Already facing biosimilar competition and declining sales, Remicade (infliximab), a drug to treat several inflammatory diseases, still ranked among the company’s top-selling drugs in 2020 with revenues of $3.7 billion. The drug is approved for treating Crohn’s disease, ulcerative colitis, rheumatoid arthritis, psoriatic arthritis, ankylosing spondylitis, and plaque psoriasis.
Rounding out the five top-selling drugs for J&J in 2020 was Invega Sustenna/Xeplion/Invega Trinza/Trevicta (paliperidone palmitate), a drug to treat schizophrenia and schizoaffective disorder, which posted sales of $3.65 billion in 2020 (see Figure 3).
Overall, Immunology is the company’s largest product area, with 2020 global revenues of $15.1 billion, representing an increase of 7.9% as compared to the prior year driven by strong uptake of Stelara (ustekinumab) in Crohn’s disease and ulcerative colitis and strength in Tremfya (guselkumab) in psoriasis, also a blockbuster drug in 2020. This was partially offset by COVID-19-related demand and lower sales of Remicade (infliximab) due to increased discounts/rebates and biosimilar competition.
Oncology is J&J’s second-largest product area with global 2020 revenues of $12.4 billion, representing an increase of 15.7% as compared to the prior year. Contributors to the growth were strong sales of Darzalex (daratumumab) driven by patient uptake in all lines of therapy and the launch of a subcutaneous formulation in the US and the European Union and by Imbruvica (ibrutinib) and Erleada (apalutamide), a drug to treat prostate cancer. Growth was negatively impacted by declining sales of Zytiga (abiraterone acetate), a drug to treat prostate cancer, due to generic competition but that still ranked as one of J&J’s blockbuster drugs in 2020 (see Figure 3).
Neuroscience products was J&J’s third-largest product area in 2020 with global revenues of $6.5 billion, driven mainly by Invega Sustenna/Xeplion/Invega Trinza/Trevicta (paliperidone palmitate), another blockbuster drug (see Figure 3).

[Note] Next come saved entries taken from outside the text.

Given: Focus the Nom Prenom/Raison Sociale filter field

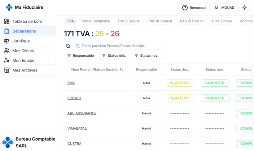Looking at the screenshot, I should [121, 46].
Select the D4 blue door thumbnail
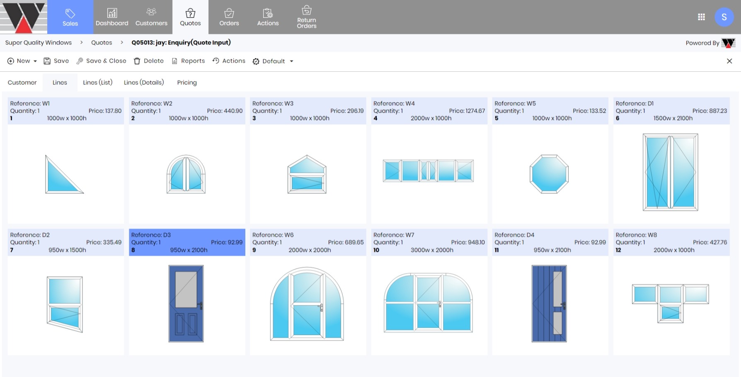 pyautogui.click(x=549, y=304)
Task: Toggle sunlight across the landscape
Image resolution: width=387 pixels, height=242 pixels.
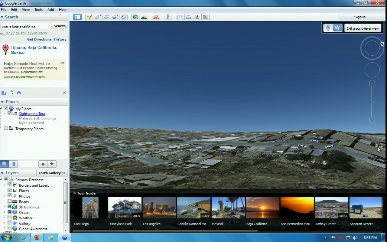Action: point(144,17)
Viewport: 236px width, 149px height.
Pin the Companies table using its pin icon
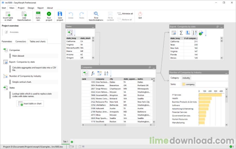point(149,67)
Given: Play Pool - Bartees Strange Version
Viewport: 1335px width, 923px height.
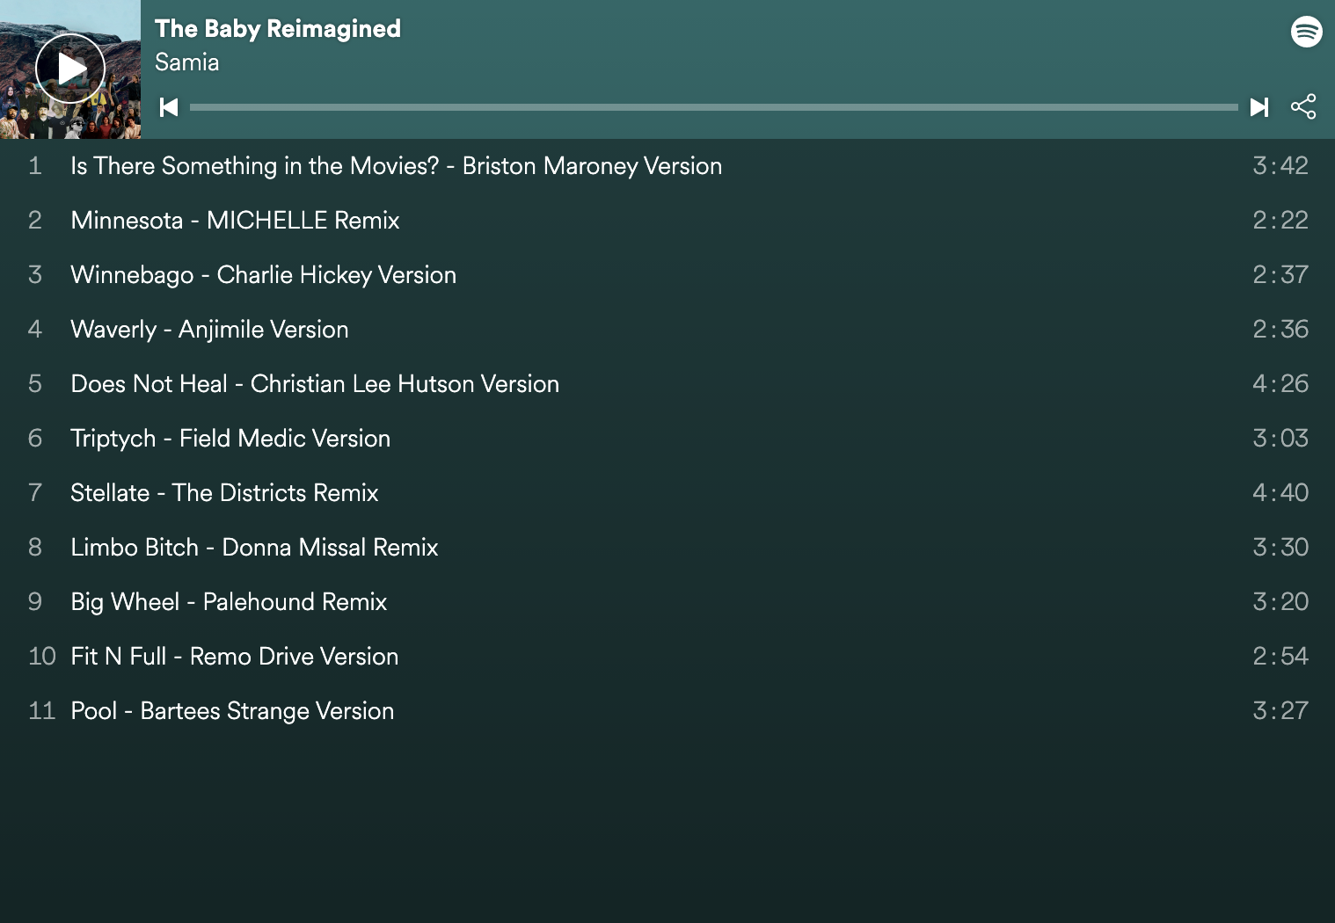Looking at the screenshot, I should point(668,711).
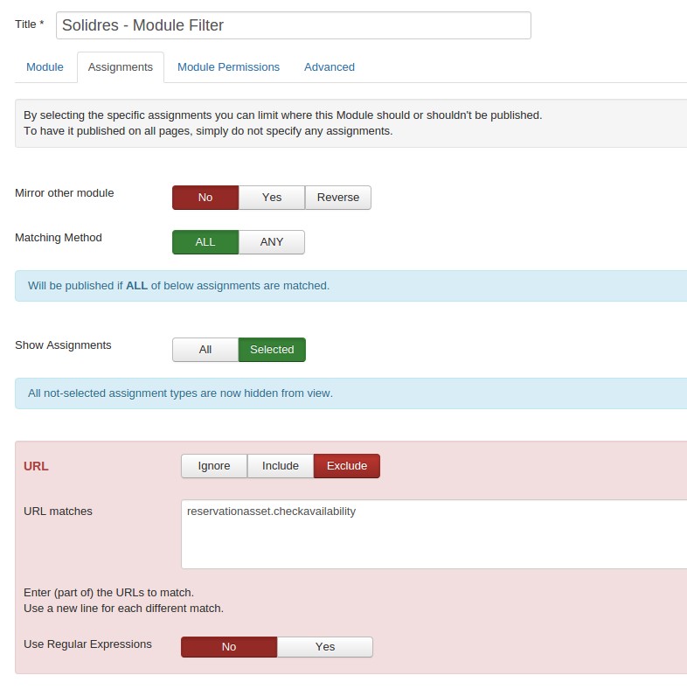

Cardiovascular/metabolism/other drugs was the next largest product area in 2020 with revenue of $4.9 billion, a decline of 6.0% year over year. Xarelto (rivaroxaban) was the top-selling drug in this area, with sales of $2.3 billion, an increase of only 1.4% year over year.
Infectious disease products sales were $3.6 billion in 2020, with its drug Prezista (darunavir) /Prezcobix/Rezolsta/ (darunavir/cobicistat)/ Symtuza (darunavir/cobicistat/emtricitabine/tenofovir alafenamide) the top-selling drug in this area with sale of $2.2 billion. Pulmonary hypertension products achieved sales of $3.1 billion, representing an increase of 20.0% as compared to the prior year lead by sales of Opsumit (macitentan) and Uptravi (selexipag), both which achieved blockbuster status in 2020 (see Figure 3).